Le Temps

La haine de l’autre

- AZAR TAHBAZIAN, GENÈVE

Le 8 février dernier, les passagers d’un train ont été pris en otage. Que ces heures ont dû être longues… Je suis profondéme­nt navrée de ce qu’ils ont eu à vivre.

Voyez-vous, cette histoire me touche… En tant qu’être humain, en tant qu’Iranienne, en tant que Genevoise. Je suis binational­e, en Suisse depuis 1977, et régulièrem­ent une claque me rappelle que je serai toujours une étrangère.

J’étais venue ici pour étudier puis rentrer chez moi, la révolution de 1979 en a décidé autrement et Genève est devenue ma ville. Cette précision me semble utile car je n’ai pas vécu les situations décrites plus loin.

J’ai beaucoup lu ces derniers jours sur ce bien triste événement… Les articles bien sûr, mais aussi les commentair­es sur les réseaux sociaux: «Un de moins… 1-0… On a fait les poubelles…» Comment peut-on dire de telles horreurs? Qu’auraient-ils dit s’il s’agissait d’un citoyen suisse? Il faut être un monstre pour écrire de tels mots, bien planqué derrière son écran.

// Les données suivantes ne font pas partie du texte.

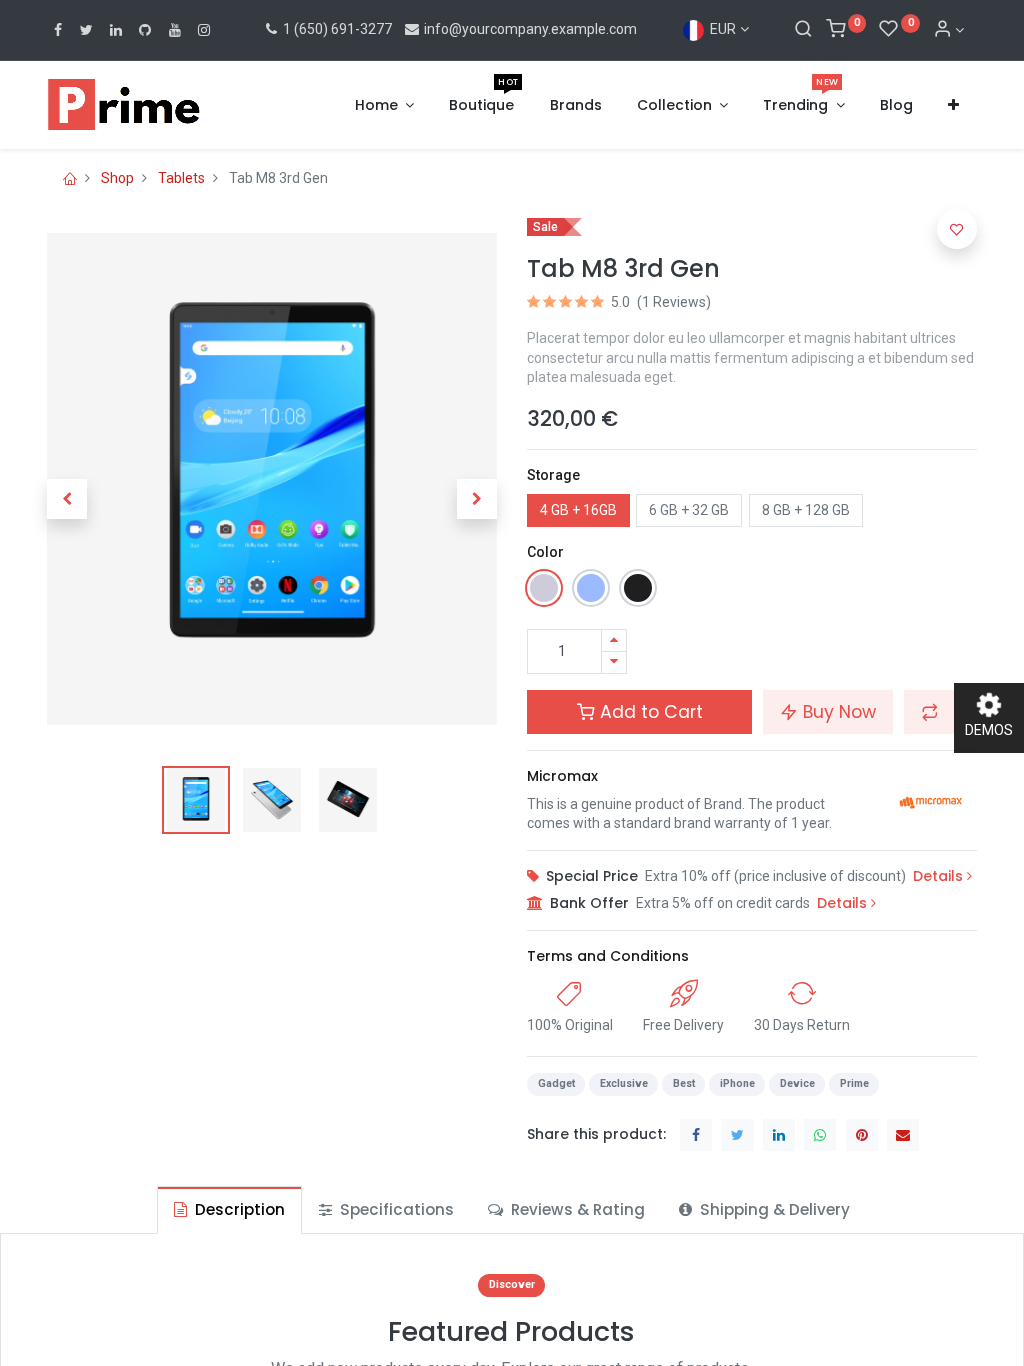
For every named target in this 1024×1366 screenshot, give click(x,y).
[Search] (803, 30)
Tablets (181, 178)
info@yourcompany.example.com (530, 29)
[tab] (229, 1209)
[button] (953, 106)
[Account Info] (949, 30)
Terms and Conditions (608, 956)
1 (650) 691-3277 (336, 29)
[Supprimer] (614, 662)
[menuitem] (481, 106)
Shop (117, 178)
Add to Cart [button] (649, 712)
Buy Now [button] (837, 712)
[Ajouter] (614, 640)
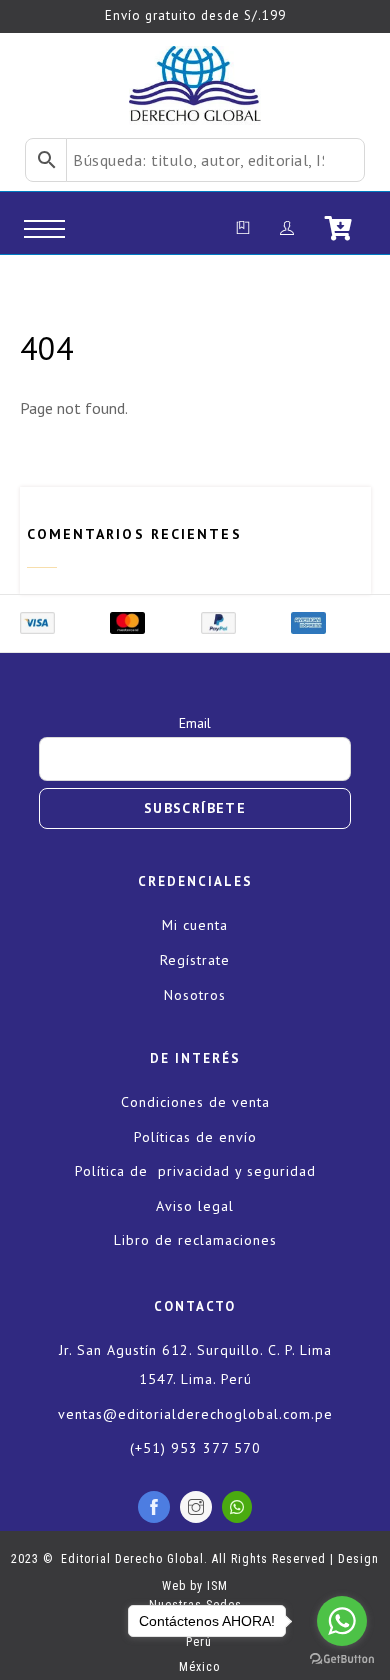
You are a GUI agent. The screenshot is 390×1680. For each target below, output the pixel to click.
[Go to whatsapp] (342, 1621)
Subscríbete (195, 808)
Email (195, 723)
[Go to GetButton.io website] (342, 1659)
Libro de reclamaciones (195, 1240)
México (195, 1667)
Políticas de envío (195, 1137)
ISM (217, 1586)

Dans ce cas précis, il s’agit d’un problème psychologi­que. Ce n’est pas une question de nationalit­é ou de permis de séjour, allez ranger votre haine. Et la police a fait ce qu’elle avait à faire, aucun doute là-dessus. Qu’on arrête de dire qu’ils auraient pu faire autrement.

Si ces petits esprits étriqués pensent qu’il est facile de quitter son pays, sa terre, sa famille, son histoire, eh bien ils se trompent lourdement. S’ils pensent qu’il est aisé d’être dans un camp en attente d’une décision, sans pouvoir construire une vie, eh bien ils se trompent vraiment. S’ils pensent que c’est facile d’accepter une décision de renvoi après plusieurs années, alors que vos enfants considèren­t qu’ils sont d’ici, eh bien ils se trompent encore.

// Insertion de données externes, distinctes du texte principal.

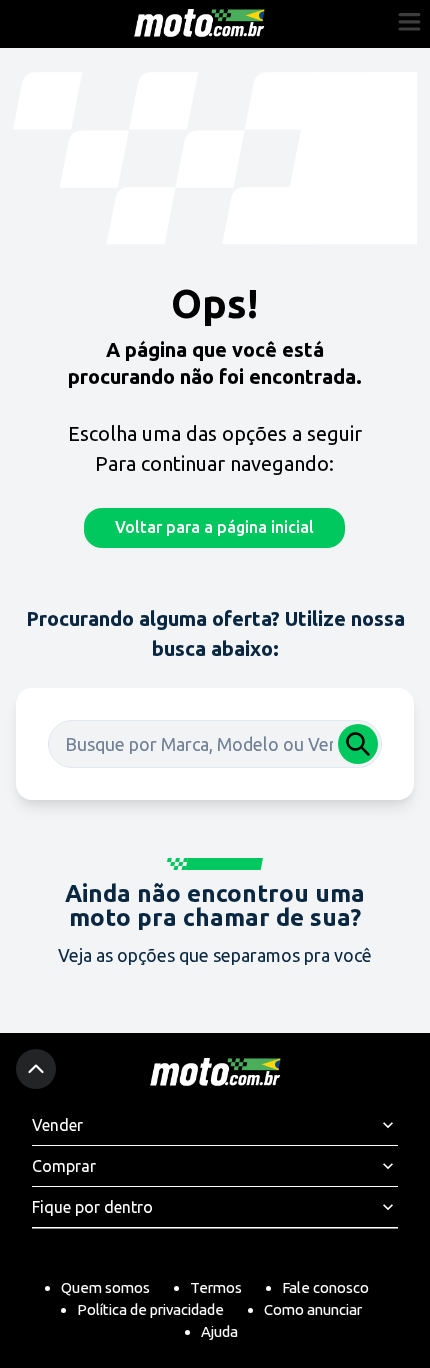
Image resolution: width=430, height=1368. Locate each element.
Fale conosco (325, 1287)
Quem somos (105, 1287)
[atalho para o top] (36, 1069)
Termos (216, 1287)
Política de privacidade (150, 1309)
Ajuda (219, 1331)
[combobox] (215, 744)
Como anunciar (313, 1309)
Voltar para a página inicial (214, 527)
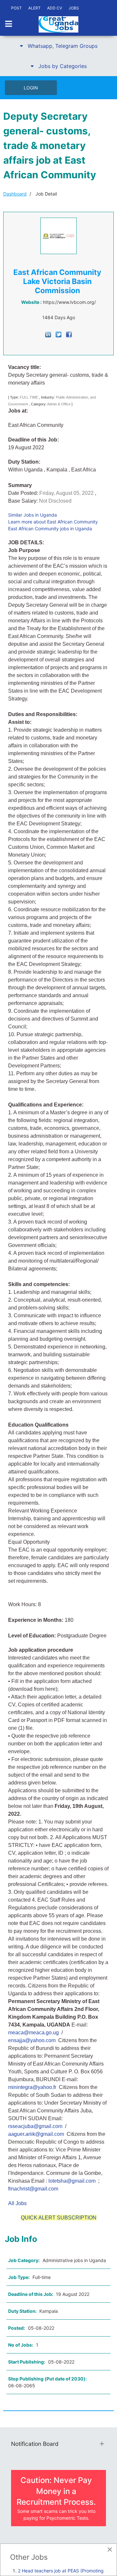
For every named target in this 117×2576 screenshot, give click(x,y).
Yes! (34, 1305)
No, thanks (82, 1305)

Non, tout le monde n’est pas ici pour profiter. Beaucoup souhaitent et espèrent un nouveau départ. Sauf qu’en plus d’être long, le système actuel ne fait qu’attiser la haine envers l’autre… Avoir une double nationalit­é est un privilège car on est riche d’une double culture. Le revers de la médaille est qu’on ne se sent jamais chez soi nulle part: ici, je reste une étrangère et là-bas, je suis devenue étrangère.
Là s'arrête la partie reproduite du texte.